Monsieur [S] [D] [Y]
né le 07 Avril 1989 à MONT SAINT MARTIN (54350)
10 RUE DES JARDINIERS
57000 METZ
représenté par Me Snjezana Linda BARIC, avocat au barreau de METZ, avocat plaidant, vestiaire : B610
JUGE AUX AFFAIRES FAMILIALES : Guillaume BOTTINO
DEBATS : Tenus hors la présence du greffier sans contestation soulevée par les parties en application de l’article 430 alinéa 2 du code de procédure civile.

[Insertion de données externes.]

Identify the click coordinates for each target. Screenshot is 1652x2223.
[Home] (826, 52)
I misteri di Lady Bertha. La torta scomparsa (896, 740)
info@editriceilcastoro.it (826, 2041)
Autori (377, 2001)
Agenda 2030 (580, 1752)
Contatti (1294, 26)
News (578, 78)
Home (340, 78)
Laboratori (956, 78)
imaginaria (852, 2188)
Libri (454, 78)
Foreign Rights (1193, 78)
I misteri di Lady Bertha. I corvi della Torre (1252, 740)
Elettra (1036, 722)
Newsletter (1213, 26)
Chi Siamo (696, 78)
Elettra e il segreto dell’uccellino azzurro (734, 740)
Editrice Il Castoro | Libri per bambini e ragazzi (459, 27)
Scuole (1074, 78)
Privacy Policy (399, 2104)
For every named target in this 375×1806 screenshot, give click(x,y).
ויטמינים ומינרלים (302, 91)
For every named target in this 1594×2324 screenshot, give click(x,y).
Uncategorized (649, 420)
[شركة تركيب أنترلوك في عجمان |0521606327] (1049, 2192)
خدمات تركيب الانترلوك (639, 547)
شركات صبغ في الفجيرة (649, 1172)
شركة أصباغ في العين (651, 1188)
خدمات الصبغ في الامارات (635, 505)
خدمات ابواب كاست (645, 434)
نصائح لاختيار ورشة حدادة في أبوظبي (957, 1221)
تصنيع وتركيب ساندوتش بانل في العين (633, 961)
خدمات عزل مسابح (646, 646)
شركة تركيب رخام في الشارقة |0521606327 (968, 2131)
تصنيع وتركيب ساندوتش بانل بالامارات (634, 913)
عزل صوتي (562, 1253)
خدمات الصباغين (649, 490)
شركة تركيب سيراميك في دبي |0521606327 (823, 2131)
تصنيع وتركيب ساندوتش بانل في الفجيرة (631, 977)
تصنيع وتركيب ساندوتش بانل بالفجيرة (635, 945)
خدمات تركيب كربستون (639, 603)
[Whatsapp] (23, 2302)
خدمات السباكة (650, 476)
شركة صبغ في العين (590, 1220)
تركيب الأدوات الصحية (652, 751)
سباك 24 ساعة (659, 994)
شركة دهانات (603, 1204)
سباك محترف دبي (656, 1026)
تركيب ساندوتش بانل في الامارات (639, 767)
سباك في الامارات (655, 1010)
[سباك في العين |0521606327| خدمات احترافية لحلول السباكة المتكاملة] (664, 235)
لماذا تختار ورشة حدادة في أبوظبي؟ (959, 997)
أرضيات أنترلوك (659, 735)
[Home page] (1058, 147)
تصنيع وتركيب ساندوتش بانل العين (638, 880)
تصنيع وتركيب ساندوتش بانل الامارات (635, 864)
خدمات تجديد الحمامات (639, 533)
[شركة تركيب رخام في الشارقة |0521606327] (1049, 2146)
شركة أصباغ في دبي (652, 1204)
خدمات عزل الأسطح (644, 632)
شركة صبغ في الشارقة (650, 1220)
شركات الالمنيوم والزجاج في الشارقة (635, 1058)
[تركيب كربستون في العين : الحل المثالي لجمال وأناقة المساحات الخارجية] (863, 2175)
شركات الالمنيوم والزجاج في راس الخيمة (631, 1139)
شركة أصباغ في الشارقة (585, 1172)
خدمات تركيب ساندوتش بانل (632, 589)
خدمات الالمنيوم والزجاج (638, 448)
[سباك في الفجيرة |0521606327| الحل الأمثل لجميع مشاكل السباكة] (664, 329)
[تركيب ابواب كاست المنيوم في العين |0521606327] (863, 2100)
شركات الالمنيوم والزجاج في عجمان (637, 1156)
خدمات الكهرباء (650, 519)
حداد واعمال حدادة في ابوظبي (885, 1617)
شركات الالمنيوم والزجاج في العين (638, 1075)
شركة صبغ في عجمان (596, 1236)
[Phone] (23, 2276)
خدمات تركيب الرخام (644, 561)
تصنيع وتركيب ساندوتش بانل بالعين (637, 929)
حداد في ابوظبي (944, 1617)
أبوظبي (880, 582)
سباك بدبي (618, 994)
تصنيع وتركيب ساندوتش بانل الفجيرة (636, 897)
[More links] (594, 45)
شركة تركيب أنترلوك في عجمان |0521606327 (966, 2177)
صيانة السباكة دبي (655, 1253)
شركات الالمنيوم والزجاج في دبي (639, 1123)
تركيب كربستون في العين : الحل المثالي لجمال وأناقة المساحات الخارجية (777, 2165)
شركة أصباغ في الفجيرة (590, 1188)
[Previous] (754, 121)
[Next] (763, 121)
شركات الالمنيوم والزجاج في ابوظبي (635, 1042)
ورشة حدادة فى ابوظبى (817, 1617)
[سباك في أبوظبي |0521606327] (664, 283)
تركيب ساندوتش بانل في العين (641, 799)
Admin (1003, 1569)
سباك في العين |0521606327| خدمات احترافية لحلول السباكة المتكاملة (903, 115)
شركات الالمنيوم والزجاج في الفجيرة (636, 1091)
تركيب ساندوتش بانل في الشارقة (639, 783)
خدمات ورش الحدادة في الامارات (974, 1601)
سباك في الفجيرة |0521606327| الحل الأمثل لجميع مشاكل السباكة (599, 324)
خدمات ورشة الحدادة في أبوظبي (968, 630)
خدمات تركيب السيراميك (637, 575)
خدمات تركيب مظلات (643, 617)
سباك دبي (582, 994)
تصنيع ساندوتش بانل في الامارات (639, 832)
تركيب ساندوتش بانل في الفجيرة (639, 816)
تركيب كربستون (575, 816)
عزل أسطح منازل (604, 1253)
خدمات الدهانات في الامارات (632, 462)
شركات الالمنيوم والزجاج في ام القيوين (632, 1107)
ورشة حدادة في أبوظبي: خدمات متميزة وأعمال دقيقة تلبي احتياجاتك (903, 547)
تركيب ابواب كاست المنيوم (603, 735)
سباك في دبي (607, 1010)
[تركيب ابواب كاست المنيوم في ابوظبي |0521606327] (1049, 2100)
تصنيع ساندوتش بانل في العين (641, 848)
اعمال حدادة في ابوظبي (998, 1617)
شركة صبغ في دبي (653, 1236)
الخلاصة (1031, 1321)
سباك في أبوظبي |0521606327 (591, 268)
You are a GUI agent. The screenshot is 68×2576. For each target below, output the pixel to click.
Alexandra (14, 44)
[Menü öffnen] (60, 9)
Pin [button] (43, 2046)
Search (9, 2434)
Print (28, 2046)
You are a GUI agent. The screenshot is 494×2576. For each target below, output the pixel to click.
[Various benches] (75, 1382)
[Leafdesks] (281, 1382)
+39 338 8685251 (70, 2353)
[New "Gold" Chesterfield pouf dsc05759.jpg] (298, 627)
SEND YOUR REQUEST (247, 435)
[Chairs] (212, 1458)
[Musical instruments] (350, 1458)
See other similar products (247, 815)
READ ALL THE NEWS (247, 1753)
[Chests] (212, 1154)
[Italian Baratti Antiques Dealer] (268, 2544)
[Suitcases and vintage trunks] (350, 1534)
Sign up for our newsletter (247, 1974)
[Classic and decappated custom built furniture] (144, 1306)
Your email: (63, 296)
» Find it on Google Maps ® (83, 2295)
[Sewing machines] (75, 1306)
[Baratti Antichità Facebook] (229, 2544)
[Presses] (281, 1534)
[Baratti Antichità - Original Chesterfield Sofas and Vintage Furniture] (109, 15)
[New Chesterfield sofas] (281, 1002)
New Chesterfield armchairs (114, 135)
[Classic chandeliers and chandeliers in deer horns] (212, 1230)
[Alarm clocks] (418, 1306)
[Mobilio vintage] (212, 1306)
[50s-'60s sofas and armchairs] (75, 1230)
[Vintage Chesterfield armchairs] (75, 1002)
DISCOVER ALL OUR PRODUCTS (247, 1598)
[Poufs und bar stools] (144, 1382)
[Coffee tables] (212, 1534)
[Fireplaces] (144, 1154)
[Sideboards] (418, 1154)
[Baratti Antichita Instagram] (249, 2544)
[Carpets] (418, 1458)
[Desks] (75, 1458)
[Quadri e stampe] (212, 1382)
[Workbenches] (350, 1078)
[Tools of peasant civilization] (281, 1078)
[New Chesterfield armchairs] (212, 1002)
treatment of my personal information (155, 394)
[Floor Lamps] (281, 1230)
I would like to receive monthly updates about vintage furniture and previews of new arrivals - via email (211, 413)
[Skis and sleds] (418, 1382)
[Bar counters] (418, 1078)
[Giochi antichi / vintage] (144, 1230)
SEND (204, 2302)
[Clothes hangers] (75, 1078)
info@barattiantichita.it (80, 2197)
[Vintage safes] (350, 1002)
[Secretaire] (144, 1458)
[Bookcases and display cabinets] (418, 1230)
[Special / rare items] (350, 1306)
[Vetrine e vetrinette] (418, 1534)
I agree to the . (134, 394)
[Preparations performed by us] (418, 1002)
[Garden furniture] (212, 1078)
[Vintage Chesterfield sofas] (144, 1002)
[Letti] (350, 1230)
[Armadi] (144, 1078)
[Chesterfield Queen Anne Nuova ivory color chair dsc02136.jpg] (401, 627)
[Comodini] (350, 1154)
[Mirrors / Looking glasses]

GREFFIERE LORS DU PRONONCE : Elham RAKMI
Mise en délibéré conformément aux dispositions des articles 779 et 786-1 du Code de Procédure Civile.
PRONONCE PUBLIQUEMENT LE : 13 JANVIER 2026
Décision rendue par mise à disposition au greffe, Contradictoire, En premier ressort
Expéditions – pièces (1) – Exécutoire (2)
à Me Snjezana Linda BARIC (1) – (2)
Me Sylvia FERRARI-BLOSCH (1) – (2)
Mme [Z] [X] [P] épouse [J] – LRAR-IFPA (2)
M.[S] [D] [Y] – LRAR-IFPA (2)
EXPOSÉ DES FAITS ET DE LA PROCÉDURE
Madame [Z] [X] [P] et Monsieur [S] [D] [J] nouvellement nommé Monsieur [S] [D] [Y] par décision de l’officier d’état civil de Maizières- Lès-Metz le 15 Juillet 2024 se sont mariés le 24 mai 2014 devant l’officier d’état civil de la commune d’AMNEVILLE sans faire précéder leur union d’un contrat de mariage.
Trois enfants sont nés de cette union :
— [L] [V] [T] né le 28 septembre 2011 à METZ,
— [W] [S] [G] né le 26 août 2013 à METZ,
— [A] [O] [M] [E] [B] née le 28 janvier 2018 à THIONVILLE.
Par assignation délivrée le 27 octobre 2023, Madame [Z] [X] [P] a assigné Monsieur [S] [D] [Y] en divorce à l’audience d’orientation et sur mesures provisoires sur le fondement des dispositions des articles 237 et suivants du code civil.
L’ordonnance d’orientation et sur mesures provisoires en date du 23 septembre 2024 a notamment :
— confié l’exercice de l’autorité parentale à la mère ;
— fixé la résidence habituelle des enfants chez la mère ;
— fixé un droit de communication au profit du père sur les enfants ;
— condamné Monsieur [S] [D] [J] à payer à Madame [Z] [X] [P] une somme de 75 euros par mois au titre de la contribution à l’entretien et l’éducation des enfants soit la somme de 25 euros par mois et par enfant ;
Au dernier état de la procédure, par dernières conclusions notifiées le 31 octobre 2025, auxquelles il est renvoyé pour plus ample exposé des prétentions et moyens, Madame [Z] [X] [P] sollicite le prononcé du divorce en application des articles 237 et suivants du Code civil.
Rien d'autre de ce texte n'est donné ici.